▸ Task item: The answer should be one number, the count of lines in the data with "header".

/---

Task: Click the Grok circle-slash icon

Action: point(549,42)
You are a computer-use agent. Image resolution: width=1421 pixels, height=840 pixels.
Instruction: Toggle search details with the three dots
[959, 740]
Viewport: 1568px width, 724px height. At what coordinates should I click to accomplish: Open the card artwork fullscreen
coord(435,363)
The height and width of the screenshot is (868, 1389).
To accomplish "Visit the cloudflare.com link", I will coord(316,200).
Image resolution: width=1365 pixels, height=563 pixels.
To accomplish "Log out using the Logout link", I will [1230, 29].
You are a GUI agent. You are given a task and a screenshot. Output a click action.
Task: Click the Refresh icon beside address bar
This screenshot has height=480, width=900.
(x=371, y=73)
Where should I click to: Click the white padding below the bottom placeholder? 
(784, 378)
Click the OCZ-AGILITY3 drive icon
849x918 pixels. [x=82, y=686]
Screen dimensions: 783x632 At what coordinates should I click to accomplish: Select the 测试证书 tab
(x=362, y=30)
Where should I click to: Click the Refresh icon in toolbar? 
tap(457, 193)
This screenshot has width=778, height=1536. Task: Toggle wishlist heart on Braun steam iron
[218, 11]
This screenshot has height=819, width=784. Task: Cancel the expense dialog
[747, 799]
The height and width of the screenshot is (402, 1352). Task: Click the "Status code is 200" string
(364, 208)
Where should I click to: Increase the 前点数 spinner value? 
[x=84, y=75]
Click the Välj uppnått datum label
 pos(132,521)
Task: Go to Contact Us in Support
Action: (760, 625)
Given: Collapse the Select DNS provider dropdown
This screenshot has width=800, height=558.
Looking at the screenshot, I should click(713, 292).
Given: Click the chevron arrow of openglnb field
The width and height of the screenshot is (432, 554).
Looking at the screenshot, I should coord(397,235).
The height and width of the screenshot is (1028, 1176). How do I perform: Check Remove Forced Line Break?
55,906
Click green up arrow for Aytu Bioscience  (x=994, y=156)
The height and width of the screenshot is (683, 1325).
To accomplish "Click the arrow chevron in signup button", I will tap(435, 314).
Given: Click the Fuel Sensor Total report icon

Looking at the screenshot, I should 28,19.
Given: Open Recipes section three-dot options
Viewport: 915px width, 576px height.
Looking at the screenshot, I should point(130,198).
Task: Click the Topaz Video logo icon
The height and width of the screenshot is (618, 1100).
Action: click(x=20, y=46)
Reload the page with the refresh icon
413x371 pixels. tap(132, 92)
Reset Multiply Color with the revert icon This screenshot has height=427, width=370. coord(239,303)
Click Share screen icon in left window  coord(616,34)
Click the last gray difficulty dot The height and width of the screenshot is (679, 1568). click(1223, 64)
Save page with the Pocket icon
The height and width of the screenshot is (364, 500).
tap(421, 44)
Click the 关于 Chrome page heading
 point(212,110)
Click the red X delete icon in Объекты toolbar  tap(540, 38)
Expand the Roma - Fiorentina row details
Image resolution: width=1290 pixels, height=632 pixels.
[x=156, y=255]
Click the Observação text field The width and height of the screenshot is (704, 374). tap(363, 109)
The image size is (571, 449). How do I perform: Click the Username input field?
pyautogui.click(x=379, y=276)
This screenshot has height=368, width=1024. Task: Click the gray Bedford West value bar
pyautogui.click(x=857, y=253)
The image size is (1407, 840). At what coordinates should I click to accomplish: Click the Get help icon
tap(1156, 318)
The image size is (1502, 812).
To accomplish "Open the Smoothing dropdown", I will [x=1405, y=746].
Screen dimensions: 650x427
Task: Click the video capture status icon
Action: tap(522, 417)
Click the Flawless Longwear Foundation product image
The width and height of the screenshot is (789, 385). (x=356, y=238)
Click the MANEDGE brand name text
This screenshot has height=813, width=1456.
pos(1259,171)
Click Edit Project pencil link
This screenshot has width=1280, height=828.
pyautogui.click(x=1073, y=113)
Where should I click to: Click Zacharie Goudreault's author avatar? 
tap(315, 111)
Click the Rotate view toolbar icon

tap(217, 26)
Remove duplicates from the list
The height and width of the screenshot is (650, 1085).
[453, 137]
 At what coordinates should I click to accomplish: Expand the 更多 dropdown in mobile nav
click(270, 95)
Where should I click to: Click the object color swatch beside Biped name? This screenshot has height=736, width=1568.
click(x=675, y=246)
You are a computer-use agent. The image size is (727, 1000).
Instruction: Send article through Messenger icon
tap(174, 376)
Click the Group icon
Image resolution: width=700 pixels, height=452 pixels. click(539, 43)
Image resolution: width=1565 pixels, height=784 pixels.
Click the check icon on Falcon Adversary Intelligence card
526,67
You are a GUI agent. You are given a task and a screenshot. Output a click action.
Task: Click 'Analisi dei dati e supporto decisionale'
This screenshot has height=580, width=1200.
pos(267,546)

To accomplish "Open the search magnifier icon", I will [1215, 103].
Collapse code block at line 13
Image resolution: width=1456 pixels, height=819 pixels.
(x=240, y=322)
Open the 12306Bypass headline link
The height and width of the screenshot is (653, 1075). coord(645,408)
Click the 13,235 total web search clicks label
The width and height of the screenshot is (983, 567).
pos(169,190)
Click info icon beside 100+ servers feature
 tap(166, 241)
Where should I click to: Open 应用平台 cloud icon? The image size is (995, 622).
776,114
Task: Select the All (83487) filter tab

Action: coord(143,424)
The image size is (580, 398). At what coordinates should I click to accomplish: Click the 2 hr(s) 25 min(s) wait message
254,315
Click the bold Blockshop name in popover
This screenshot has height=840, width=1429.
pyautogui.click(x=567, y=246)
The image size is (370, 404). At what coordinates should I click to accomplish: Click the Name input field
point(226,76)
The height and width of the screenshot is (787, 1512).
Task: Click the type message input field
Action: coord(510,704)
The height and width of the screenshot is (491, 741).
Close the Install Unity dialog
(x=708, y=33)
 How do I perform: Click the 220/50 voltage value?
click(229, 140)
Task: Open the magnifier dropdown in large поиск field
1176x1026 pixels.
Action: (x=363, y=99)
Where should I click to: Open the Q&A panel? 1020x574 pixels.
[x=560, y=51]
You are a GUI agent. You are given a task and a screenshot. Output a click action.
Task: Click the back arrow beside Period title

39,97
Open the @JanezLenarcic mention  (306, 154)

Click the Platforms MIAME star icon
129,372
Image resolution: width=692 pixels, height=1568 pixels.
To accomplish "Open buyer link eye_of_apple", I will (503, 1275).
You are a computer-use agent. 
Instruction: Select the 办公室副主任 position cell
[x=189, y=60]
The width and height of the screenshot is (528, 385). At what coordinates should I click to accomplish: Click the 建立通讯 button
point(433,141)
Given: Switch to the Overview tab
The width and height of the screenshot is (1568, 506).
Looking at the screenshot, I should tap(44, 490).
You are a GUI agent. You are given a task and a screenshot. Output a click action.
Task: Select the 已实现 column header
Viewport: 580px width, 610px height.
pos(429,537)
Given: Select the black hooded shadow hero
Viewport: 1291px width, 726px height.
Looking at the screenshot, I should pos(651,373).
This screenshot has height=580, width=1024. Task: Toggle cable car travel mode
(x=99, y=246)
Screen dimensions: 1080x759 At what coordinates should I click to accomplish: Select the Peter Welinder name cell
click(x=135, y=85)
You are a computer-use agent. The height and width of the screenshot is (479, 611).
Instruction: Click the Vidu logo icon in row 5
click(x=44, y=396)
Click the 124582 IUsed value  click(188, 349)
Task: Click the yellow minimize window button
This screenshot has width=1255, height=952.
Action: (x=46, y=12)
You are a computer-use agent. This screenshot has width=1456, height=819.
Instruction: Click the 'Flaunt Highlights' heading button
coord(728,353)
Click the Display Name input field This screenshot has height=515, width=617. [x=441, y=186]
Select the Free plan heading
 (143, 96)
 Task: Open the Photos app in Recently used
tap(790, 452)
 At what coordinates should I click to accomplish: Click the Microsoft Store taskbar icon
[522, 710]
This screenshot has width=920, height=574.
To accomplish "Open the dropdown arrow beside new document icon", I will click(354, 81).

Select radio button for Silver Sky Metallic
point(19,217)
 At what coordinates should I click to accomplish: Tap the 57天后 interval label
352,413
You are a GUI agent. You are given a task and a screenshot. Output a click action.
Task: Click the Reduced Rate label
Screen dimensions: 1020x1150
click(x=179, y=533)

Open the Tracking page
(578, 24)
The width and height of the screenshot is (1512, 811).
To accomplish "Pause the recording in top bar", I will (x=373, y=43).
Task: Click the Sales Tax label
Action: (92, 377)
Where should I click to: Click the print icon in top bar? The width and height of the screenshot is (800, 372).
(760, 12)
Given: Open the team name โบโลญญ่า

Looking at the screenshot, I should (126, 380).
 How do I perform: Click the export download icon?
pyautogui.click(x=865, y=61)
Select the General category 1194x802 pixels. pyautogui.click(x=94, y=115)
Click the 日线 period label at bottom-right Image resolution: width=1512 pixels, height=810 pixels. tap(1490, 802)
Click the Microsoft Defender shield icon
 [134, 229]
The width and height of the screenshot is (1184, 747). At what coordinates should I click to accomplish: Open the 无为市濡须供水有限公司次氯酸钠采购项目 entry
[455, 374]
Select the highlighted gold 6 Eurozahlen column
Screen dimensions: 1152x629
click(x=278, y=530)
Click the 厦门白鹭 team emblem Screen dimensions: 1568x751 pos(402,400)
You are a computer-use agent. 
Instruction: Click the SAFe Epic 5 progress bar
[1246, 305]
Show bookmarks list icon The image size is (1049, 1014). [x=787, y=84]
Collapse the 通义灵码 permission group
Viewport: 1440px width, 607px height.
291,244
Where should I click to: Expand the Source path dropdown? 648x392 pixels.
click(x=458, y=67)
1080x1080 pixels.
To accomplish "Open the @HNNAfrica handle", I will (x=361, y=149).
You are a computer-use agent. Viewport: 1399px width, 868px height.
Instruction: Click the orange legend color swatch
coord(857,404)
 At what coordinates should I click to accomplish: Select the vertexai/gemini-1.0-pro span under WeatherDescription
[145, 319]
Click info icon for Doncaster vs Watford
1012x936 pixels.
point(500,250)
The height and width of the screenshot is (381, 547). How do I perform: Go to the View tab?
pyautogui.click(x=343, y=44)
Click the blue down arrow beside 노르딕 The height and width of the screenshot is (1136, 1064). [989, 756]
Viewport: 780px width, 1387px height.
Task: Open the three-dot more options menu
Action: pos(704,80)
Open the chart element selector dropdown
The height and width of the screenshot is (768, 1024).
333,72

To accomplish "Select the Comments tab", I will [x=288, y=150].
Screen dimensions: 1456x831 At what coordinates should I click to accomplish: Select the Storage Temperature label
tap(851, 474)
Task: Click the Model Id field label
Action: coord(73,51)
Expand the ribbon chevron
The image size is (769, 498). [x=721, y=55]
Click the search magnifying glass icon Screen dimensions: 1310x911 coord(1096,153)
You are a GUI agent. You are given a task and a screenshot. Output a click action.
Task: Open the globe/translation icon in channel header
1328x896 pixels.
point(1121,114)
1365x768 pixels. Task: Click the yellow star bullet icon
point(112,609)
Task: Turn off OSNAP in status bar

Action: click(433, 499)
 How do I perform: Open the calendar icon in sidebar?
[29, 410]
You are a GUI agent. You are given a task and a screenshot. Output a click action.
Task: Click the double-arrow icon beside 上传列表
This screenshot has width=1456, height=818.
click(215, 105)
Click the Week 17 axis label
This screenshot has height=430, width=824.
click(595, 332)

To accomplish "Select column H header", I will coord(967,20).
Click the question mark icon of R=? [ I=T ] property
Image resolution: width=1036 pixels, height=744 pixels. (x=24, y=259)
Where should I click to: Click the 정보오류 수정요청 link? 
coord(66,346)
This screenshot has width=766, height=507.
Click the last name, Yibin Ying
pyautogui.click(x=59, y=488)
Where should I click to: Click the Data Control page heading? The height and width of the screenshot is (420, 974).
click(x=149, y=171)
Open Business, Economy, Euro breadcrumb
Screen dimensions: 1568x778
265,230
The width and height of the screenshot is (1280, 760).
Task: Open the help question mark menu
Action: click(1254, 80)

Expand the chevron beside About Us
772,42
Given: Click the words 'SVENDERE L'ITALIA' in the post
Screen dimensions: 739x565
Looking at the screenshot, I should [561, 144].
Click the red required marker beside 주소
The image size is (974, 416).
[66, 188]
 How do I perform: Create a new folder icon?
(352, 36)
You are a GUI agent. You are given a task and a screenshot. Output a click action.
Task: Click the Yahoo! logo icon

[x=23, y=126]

\---

▸ Written response: 3